Alguns anos atrás, no final de uma aula prática, ouvi um bate papo entre os alunos. Estavam reclamando da vida: “Falta dinheiro, dificuldade na escola, relacionamentos mal resolvidos”. Enfim problemas comuns à todas pessoas. Notei que entre eles havia uma aluna, que apenas ouvia e não dizia nada. De repente, saiu de seu silêncio e dirigiu-se ao grupo de forma incisiva. Dizendo que sua vida não tinha problemas, ou melhor, os seus problemas não lhe preocupava, dado a insignificância representada por eles. Pensei tratar-se de mais um caso de "gabolice", tão comum entre jovens universitários.

Os colegas ficaram surpresos com o seu desprendimento, deram uma pausa no falatório e olharam diretamente para ela. Tranquilamente, sem pestanejar, continuou seu raciocínio: Perdi minha mãe muito cedo, tinha 10 anos quando morreu. Papai trabalhava viajando e eu criança ficava sozinha em casa. Meus avos paternos moravam em outra cidade e os maternos não se davam com meu pai, assim passava dias e noites sem nenhuma viva alma comigo. Muitas vezes, o medo de dormir sem companhia, fazia com que eu procurasse os vizinhos, pedindo com muita vergonha, para dormir com eles. Era uma sensação desagradável ter que depender de estranhos para enfrentar a solidão.

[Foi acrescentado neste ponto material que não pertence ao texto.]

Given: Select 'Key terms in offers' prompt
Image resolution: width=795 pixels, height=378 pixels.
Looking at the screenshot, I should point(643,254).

Sofri muito com a morte de minha mãe, era filha única, parece que o mundo desabou, continuou ela emocionada. Convivi com a indiferença de minhas tias e primas, pois elas, nunca foram me visitar. Tudo isso não foi capaz de me aniquilar. Hoje, casada com dois filhos sou uma mulher vivida e realizada. Posso dizer de cabeça erguida que superei todas as dificuldades do passado. Portanto, esses problemas menores não me atingem. Se, agüentei ficar sem minha mãe, sou capaz de suportar qualquer coisa, terminou sua explanação com energia.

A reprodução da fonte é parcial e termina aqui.